WHOSE VOICES COUNT? DOING RESEARCH ON THE HEALTH OF THE POOR
Part of the ESRC Festival of Social Science 07 November 2016
How should we be doing research with people living in poverty, who are hard to reach, vulnerable, disadvantaged and social excluded? People living in deprived conditions have crucial perspectives inequalities, and through authentic engagement can provide important evidence for public policy.
This seminar brings together researchers working in different world regions to explore how we can do ‘people-centred’ and ‘action-oriented’ research on social and health inequalities. By people-centred research, we mean working with and for people who are directly affected by the issues being investigated. By actionoriented, we mean research that is embedded in contexts where the knowledge outputs can be acted upon for positive change.
At the seminar, we will also launch the Centre for Global Development at the University of Aberdeen, a centre of excellence committed to equity, social justice and sustainable futures.
Making people count: the unequal world of global health data
Professor Peter Byass, Director Umea Centre for Global Health research, Umea University, Sweden
An individual’s likelihood of having their birth and death officially registered still varies enormously around the world.
What does this imply for health planning and policy making – to say nothing of that individual’s health?
Peter has worked in Global Health for 30 years, particularly around Africa. He likes to measure health in meaningful ways and expose some of the massive global inequities in health and disease.

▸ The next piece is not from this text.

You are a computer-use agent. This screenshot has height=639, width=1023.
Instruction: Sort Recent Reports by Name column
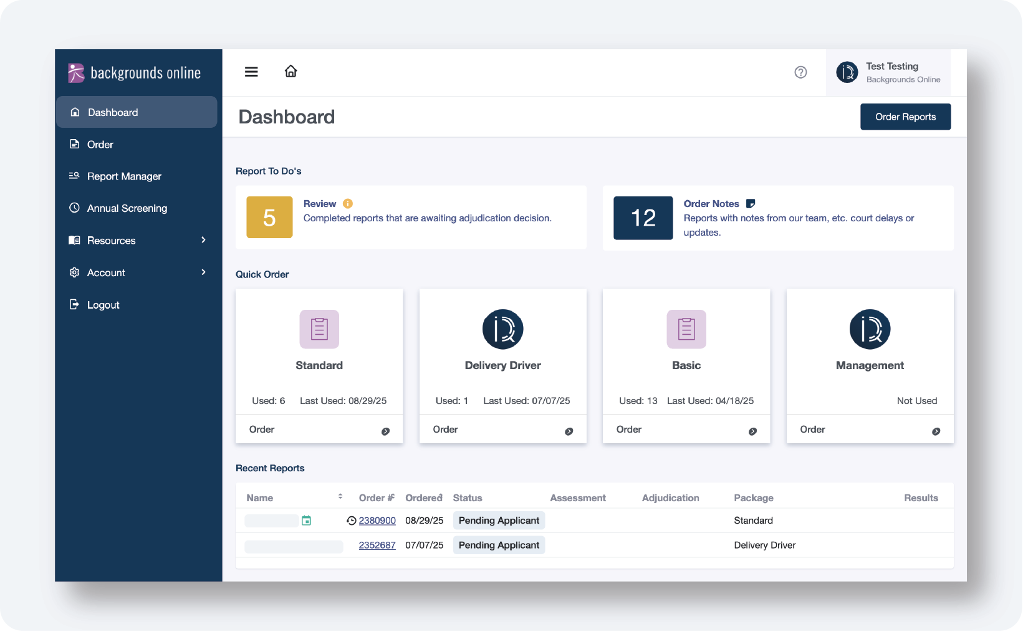pos(340,497)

Working with people: a people-centred, action-oriented research project in South Africa
Dr Lucia D’Ambruoso, Deputy Director CGD
Recent estimates suggest that two-thirds of the world’s deaths pass unrecorded. This situation seriously limits the ability of health systems to respond to the needs of vulnerable and excluded populations.
In settings where health systems are fragile and under-resourced, where new burdens of disease are rapidly emerging, and where large and diverse populations are excluded from access to health care, innovative approaches that connect the registration of vital events to health care systems in a people-centred approach are needed.
The talk reports on a recent project that employs a bott om up philosophy connecting with population data at source.
Lucia is a social scientist working in Global Health for over 15 years. She is interested in health inequalities and the role of research to foster empowerment, inclusion and partnerships.